Former security chief Bambang Yudhoyono overtakes her in latest election surveys.

PRESIDENT Megawati Sukarnoputri is in serious trouble just days before Indonesians cast their ballots in national polls. Two opinion surveys showed her slipping for the first time in the popularity stakes, shattering the myth of the invincible incumbent.

Until now, opinion polls have consistently ranked her as the front runner. But the latest surveys ahead of the July presidential election showed that former security czar Bambang Yudhoyono has overtaken her.

The Indonesia Survey Institute poll showed Mr Bambang winning 31.7 per cent of the vote to her 21 per cent in a field of five candidates.

The US-based International Foundation for Election Systems (IFES) showed him getting 18.4 per cent of the presidential vote to 11.6 per cent for Ms Megawati.

Her Indonesian Democratic Party-Struggle (PDI-P) is also faring no better. IFES reinforced earlier polls by suggesting that Golkar could trash PDI-P in tomorrow’s legislative polls, leading the pack with 30 per cent of the votes, against PDI-P’s 16 per cent.

Golkar executive Fahmi Idris told The Sunday Times:

‘For the first time, Megawati is facing the serious prospect of losing. Her position has been weakening for some time, but these surveys tell us very conclusively that she is not invincible.

‘People are considering alternatives.’

Mr William Liddle, an Indonesian expert at Ohio State University, told Reuters: ‘This may be the watershed point.’

Analysts believe that she is losing support from three key blocs – new voters, former Golkar cadres who had crossed over to the PDI-P in 1999 and are now disillusioned, and the Muslim camp.

The 55-year-old President is clinging to her cult status as Mr Sukarno’s daughter but the rise of other presidential contenders is undercutting her.

One of them is Mr Bambang who could launch a presidential bid through an ad hoc coalition of parties against the Big Two.

But critics argue that even if he is popular, he does not have the backing of a major force, being a candidate for the small Democratic Party.

His best bet appears to be the vice-presidency. One possibility is for him to join forces with Golkar and its leader Akbar Tandjung if he is drafted into such a coalition on a ticket by the National Awakening Party.

For the President, this is an even greater threat.

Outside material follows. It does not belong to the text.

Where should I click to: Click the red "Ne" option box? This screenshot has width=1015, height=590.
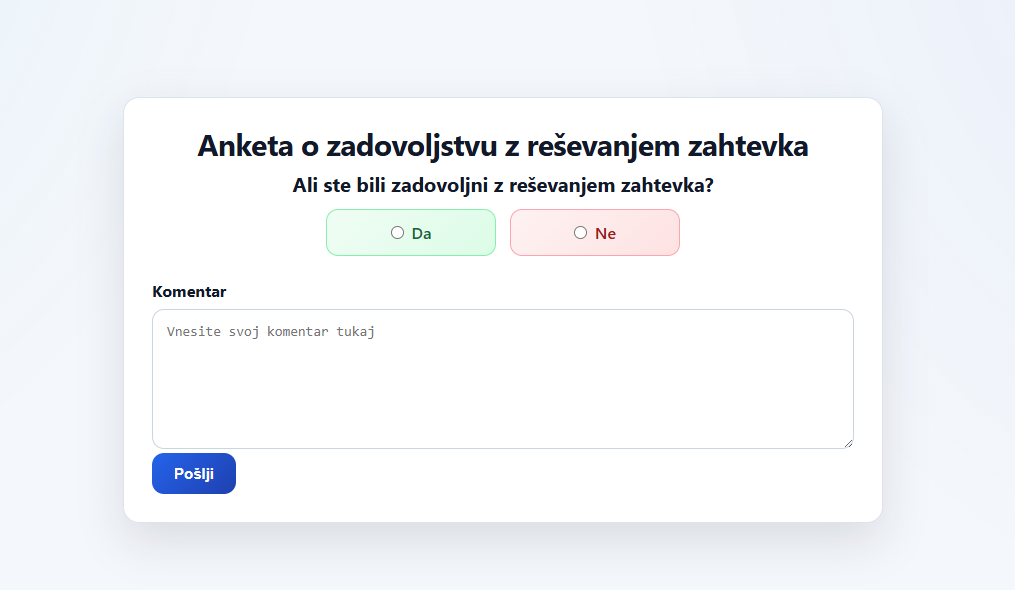(x=595, y=233)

An Akbar-Bambang alliance can garner votes in and out of Java, and play the Muslim card.

But a more immediate problem for her now is getting the election off the ground.

Thousands of polling stations are still without ballots and parts of war-torn Aceh are considered too dangerous to hold the polls.

Separatist rebels have threatened to shoot residents who vote in Monday’s Indonesian general election, an election monitor said on Saturday.